How To Install And Use The R Markdown Notebook

The first requirement to use the notebook is that you have the newest version of RStudio available on your PC. Since notebooks are a new feature of RStudio, they are only available in version 1.0 or higher of RStudio. So, it’s important to check if you have a correct version installed.

If you don’t have version 1.0 or higher of RStudio, you can download the latest version here.

Then, to make a new notebook, you go to File tab, select”New File”, and you’ll see the option to create a new R Markdown Notebook. If RStudio prompts you to update some packages, just accept the offer and eventually a new file will appear.

Tip: double-check whether you’re working with a notebook by looking at the top of your document. The output should be html_notebook.

You’ll see that the default text that appears in the document is in R Markdown. R Markdown should feel pretty familiar to you, but if you’re not yet quite proficient, you can always check out our Reporting With R Markdown course or go through the material that is provided by RStudio.
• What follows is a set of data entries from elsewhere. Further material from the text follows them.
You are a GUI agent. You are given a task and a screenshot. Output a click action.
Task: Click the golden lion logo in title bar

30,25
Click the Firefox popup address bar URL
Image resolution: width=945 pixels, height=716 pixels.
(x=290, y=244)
Starting a new R Notebook in RStudio

Note that you can always use the gear icon to adjust the notebook’s working space: you have the option to expand, collapse, and remove the output of your code, to change the preview options and to modify the output options.

This last option can come in handy if you want to change the syntax highlighting, apply another theme, adjust the default width and height of the figures appearing in your output, etc.

From there onwards, you can start inserting code chunks and text!

You can add code chunks in two ways: through the keyboard shortcut Ctrl + Alt + I or Cmd + Option + I, or with the insert button that you find in the toolbar.

What’s great about working with these R Markdown notebooks is the fact that you can follow up on the execution of your code chunks, thanks to the little green bar that appears on the left when you’re executing large code chunks or multiple code chunks at once. Also, note that there’s a progress bar on the bottom.

You can see the green progress bar appearing in the gif below:

Running an R Notebook in RStudio

Talking about code execution: there are multiple ways in which you can execute your R code chunks.

You can run a code chunk or run the next chunk, run all code chunks below and above; but you can also choose to restart R and run all chunks or to restart and to clear the output.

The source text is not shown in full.